Primary: Metal Stocks Outlook 2026: Why Top Brokerage Firms are Bullish
January 24, 2026 3 min read By

Primary: Metal Stocks Outlook 2026: Why Top Brokerage Firms are Bullish

24, January 2026. By -Kaushik

​The Indian metal sector has emerged as a powerhouse in early 2026, with the Nifty Metal index outperforming broader benchmarks. As global supply chains tighten and domestic infrastructure projects hit high gear, top brokerage firms have revised their outlook on metal stocks, signaling a potential multi-year upcycle.

Why Brokerages are Turning Bullish
​Market analysts point toward a “perfect storm” of positive factors. Domestically, India’s renewed capital expenditure (Capex) push and safeguard duties on imports have protected local steel prices. Globally, the demand for “green metals” like copper and aluminum—essential for EVs and renewable energy—has reached a fever pitch.
​Leading firms like Jefferies have recently upgraded earnings estimates for the sector. They anticipate a Compounded Annual Growth Rate (CAGR) of 6% to 9% for steel volumes through 2028. This optimism is mirrored by Motilal Oswal, which highlights that a post-monsoon demand recovery is likely to keep margins healthy for the remainder of the fiscal year.

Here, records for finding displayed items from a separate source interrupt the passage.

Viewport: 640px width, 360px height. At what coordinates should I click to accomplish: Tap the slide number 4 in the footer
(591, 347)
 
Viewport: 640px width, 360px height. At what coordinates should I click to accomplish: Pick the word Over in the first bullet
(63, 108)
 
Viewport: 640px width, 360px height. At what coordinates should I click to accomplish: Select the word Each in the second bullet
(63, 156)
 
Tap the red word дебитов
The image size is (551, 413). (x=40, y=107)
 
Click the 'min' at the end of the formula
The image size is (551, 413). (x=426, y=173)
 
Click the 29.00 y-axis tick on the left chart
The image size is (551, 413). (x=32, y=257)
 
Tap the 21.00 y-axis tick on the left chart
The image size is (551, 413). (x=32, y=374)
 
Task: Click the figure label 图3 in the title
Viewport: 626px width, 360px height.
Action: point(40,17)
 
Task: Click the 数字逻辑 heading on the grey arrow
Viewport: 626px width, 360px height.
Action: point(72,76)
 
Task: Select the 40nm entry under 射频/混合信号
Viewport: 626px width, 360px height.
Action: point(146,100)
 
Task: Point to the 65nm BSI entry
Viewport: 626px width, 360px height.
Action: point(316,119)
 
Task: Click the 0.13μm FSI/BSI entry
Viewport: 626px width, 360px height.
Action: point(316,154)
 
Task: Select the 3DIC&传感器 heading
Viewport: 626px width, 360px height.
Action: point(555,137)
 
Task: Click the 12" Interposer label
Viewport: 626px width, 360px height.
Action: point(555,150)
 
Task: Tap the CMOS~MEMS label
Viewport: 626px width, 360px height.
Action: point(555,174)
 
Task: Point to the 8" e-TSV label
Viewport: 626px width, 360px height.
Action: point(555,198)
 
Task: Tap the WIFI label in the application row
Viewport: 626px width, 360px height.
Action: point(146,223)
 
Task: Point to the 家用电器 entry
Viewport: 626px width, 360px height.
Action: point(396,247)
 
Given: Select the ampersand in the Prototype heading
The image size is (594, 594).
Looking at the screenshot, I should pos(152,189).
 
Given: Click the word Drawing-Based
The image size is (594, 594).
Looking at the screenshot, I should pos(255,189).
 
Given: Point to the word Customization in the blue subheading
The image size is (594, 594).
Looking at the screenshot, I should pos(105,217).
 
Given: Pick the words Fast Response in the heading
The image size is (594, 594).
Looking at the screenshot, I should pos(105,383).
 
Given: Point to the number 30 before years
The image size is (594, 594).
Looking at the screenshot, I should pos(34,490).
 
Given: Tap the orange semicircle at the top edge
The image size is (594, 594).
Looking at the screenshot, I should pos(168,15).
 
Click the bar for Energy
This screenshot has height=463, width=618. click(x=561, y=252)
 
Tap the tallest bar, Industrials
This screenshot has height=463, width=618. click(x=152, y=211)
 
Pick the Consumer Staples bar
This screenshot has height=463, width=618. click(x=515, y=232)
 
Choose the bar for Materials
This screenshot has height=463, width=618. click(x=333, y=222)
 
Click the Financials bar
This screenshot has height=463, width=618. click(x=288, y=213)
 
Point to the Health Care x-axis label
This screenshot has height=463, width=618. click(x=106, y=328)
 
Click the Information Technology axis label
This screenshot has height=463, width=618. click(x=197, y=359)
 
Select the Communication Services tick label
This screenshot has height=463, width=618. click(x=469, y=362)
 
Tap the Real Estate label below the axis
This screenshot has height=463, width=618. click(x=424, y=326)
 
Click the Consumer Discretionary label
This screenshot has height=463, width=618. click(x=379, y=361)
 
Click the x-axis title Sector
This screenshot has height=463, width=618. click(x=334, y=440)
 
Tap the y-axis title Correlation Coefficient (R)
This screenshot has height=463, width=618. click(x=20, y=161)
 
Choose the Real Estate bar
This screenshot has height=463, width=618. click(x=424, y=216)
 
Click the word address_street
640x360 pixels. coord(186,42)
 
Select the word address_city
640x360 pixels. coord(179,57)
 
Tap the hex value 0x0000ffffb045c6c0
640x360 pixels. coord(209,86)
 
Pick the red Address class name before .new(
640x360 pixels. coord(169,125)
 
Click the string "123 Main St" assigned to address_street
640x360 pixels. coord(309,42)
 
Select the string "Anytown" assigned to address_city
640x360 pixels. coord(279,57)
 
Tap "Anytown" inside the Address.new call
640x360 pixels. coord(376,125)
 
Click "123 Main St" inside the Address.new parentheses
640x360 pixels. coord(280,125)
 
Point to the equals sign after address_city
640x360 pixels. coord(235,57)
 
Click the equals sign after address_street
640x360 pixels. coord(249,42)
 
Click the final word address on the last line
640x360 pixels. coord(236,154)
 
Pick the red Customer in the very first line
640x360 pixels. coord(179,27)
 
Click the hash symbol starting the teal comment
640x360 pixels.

Top Brokerage Picks & Target Prices
​Based on recent consensus reports, here are the stocks leading the charts:

Stock Name Brokerage Sentiment Key Driver
Tata Steel Strong Buy (Target: ₹230) Recovery in Asian steel spreads and capacity expansion.
Vedanta Ltd Positive (Target: ₹800+) Diversified portfolio and progress on the demerger.
Hindalco Buy Global leadership in aluminum through its subsidiary, Novelis.
Hindustan Copper Bullish Tightening global supply and surging copper prices.
JSW Steel Outperform Focus on cost-control and aggressive volume growth.

The Non-Ferrous Advantage
​While steel remains the backbone of the sector, non-ferrous metals are stealing the spotlight in 2026. Hindustan Zinc and Vedanta have benefited immensely from record-breaking silver prices, which recently crossed major psychological milestones on the MCX.
​Brokerages like Systematix Institutional Equities note that non-ferrous companies are “doing the heavy lifting” for the sector’s profitability this year. The surge in base metal prices, fueled by geopolitical uncertainties and supply disruptions in major mining hubs, has provided these companies with significant pricing power.

Key Risks to Watch
​Despite the optimism, experts advise a balanced approach. The primary risks include:
​Global Interest Rates: Any delay in rate cuts by the US Fed could impact global commodity demand.
​Input Costs: Rising energy prices can squeeze the margins of high-energy users like aluminum smelters.
​Tariff Volatility: Changes in international trade policies, particularly in the US and EU, remain a wild card for exporters.
​The Verdict for Investors
​The brokerage firm’s najariya (perspective) for 2026 is clear: the metal sector is no longer just a cyclical play; it’s a growth story driven by decarbonization and nation-building. For WordPress bloggers and investors alike, the consensus suggests that while volatility is expected, the long-term trajectory remains upward.

Disclaimer :

This blog does not provide financial, investment, or trading advice. All content is for educational and informational purposes only. Please consult a certified financial advisor before making any investment decisions. The author will not be responsible for any financial losses incurred.